La misericordia de Dios fue tal que Dios mismo se “contagió” de la carne mortal
para demostrar la dignidad del ser humano. Cuando Dios nos toca, somos
nosotros quienes nos “contagiamos” de su Gracia. El Señor no tiene que
cumplir las “leyes” humanas para que su misericordia llegue a nosotros. Sólo
espera que nosotros nos acerquemos a Él y aceptemos su misericordia.
Muchos
nos sentimos con frecuencia desanimados o desesperanzados. No ha nada malo en
ello mientras tengamos confianza en el Señor. No es que la derrota sea culpa
de nosotros, sino que la carga que llevamos sobre nuestros hombros excede
nuestras fuerzas. El Señor no nos reprende ni se burla de nuestras
incapacidades. No nos reprende como si fuésemos desobedientes por sentirnos
derrotados. El Señor no nos acusa de ser seres llenos de límites. El extiende
la mano y nos dice: "Venid a mí todos los
que estáis cansados y agobiados, y yo os aliviaré. Cargad con mi yugo y
aprended de mí, que soy manso y humilde de corazón, y encontraréis vuestro
descanso. Porque mi yugo es llevadero y mi carga ligera" (Mateo 11,28-30) El Señor nos toca con sus dedos y nuestra
lepra desaparece.
Después
de ser sanado, Cristo solicita al leproso que se cumpla la ley que le permite
ser considerado limpio. Es decir, Cristo no desprecia las normas que los
humanos nos damos para ordenar nuestro mundo. Pero, además, solicita al leproso
que no diga que ha sido El quien le ha curado. Siempre me ha parecido curiosa
esta petición.
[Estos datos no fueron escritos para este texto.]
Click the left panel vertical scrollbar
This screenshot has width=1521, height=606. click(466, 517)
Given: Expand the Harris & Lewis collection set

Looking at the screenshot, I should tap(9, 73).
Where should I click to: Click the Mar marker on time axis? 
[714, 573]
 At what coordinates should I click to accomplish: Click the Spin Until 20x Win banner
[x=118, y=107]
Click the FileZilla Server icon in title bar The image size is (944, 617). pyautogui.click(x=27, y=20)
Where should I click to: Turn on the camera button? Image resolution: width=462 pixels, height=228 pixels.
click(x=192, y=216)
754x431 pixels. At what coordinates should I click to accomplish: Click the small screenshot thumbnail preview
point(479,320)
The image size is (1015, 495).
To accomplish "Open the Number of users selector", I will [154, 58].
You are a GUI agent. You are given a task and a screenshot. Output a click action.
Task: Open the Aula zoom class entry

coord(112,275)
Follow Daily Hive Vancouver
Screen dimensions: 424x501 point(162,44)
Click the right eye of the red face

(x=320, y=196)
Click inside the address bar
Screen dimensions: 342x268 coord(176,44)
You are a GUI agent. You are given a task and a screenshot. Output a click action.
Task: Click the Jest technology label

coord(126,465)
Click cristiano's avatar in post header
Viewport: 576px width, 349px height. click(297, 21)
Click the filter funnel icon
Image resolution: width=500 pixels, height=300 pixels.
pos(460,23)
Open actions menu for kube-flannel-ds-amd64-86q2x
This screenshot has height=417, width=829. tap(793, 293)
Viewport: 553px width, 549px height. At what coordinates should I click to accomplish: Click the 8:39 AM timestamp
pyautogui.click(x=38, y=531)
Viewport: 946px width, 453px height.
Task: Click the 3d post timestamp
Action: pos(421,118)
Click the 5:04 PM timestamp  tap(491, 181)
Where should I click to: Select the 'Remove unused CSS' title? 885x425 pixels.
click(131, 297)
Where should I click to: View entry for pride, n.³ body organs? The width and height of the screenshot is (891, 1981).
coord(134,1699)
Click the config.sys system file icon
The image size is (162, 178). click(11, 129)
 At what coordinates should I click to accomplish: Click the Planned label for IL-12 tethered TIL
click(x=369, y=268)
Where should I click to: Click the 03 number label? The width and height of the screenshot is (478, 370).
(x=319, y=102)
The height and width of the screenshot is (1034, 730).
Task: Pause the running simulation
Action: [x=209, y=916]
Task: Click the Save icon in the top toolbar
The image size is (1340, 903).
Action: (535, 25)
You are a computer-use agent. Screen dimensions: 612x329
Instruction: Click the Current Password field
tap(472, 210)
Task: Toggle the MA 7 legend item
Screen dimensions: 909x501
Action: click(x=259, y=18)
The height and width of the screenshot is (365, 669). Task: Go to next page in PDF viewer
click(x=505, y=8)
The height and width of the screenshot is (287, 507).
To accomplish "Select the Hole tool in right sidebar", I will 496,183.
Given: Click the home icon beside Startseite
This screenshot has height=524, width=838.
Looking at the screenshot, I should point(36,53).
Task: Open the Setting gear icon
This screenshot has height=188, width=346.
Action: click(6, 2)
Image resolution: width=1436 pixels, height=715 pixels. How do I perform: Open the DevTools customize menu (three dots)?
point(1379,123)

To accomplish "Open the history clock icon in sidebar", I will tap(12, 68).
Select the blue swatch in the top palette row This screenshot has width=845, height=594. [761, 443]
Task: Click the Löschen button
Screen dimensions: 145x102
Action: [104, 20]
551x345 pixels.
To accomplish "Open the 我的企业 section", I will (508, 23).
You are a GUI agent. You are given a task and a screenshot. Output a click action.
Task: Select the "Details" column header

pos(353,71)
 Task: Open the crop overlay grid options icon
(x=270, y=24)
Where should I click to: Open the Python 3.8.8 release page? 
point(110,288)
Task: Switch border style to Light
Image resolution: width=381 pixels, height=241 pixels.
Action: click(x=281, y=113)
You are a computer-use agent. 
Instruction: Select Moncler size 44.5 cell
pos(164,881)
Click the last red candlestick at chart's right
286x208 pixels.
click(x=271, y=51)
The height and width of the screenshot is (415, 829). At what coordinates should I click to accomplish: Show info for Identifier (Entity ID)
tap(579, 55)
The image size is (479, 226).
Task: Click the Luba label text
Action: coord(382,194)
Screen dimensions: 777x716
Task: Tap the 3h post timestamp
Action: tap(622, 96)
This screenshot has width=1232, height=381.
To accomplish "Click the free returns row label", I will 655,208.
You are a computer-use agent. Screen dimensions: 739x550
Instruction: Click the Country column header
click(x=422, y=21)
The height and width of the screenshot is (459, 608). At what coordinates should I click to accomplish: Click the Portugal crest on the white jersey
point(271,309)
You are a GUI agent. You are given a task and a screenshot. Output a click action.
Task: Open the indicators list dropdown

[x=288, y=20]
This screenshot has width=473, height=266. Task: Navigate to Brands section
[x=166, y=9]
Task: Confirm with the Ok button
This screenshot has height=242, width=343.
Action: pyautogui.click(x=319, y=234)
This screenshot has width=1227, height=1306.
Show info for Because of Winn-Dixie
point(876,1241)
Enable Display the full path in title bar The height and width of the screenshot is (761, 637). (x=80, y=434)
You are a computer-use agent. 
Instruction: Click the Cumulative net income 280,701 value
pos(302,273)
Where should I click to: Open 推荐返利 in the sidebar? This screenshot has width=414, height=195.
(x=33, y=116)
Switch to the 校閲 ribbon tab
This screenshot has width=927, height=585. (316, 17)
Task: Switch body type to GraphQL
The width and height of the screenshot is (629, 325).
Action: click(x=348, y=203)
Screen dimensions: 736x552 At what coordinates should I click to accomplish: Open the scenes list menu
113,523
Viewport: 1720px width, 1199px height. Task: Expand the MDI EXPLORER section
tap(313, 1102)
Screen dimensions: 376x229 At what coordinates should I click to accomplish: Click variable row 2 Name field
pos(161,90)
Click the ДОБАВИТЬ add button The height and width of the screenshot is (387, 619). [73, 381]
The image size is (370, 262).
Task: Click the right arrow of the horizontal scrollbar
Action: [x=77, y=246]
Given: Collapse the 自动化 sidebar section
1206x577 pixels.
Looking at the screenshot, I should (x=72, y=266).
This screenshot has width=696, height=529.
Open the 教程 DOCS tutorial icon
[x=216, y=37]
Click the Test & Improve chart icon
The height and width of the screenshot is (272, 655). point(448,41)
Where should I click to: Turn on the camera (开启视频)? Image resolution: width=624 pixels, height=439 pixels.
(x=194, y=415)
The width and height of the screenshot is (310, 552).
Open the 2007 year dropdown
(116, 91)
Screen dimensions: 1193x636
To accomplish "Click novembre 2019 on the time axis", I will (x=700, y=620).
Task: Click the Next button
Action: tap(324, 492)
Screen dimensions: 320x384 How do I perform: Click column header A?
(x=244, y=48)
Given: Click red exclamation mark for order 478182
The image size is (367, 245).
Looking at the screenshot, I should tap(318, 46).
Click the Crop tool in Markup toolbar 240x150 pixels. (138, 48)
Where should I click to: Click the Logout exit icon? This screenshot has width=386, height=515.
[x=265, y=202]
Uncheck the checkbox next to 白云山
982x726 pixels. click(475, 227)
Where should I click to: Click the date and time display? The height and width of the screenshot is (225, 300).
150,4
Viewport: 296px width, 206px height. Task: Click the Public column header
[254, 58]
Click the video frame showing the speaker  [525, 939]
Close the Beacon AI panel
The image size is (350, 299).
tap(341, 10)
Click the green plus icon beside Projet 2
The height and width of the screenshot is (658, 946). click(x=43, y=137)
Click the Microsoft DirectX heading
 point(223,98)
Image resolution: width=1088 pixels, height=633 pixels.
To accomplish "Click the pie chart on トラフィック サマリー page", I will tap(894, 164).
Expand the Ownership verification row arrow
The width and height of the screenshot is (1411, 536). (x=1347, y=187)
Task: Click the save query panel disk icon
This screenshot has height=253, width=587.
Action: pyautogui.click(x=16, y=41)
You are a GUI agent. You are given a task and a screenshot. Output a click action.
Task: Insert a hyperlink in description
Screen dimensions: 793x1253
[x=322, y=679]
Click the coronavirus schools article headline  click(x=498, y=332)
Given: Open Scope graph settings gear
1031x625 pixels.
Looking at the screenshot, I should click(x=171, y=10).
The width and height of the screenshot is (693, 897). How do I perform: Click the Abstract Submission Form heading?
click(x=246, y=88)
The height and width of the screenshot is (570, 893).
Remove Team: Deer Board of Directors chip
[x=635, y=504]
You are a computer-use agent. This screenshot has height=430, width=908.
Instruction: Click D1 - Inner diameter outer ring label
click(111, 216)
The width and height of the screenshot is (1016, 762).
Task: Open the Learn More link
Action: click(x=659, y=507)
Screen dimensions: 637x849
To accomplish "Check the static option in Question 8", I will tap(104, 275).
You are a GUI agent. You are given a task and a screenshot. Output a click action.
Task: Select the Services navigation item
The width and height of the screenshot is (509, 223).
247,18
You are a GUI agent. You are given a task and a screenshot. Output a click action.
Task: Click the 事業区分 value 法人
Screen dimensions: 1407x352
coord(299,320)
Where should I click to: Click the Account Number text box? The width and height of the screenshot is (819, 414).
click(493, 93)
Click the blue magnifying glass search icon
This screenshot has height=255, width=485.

Quizás esta petición conlleve una solicitud de humildad. No te
vanaglories, ante los demás, de que Dios te ha tocado y has sido sanado. En
todo caso, el testimonio debe ser dado a quien lo solicite de ti. Nunca te
creas superior o elegido, por recibir la misericordia del Señor. Nunca la
mereceremos por nosotros mismos, sino por la Voluntad expresa del Señor.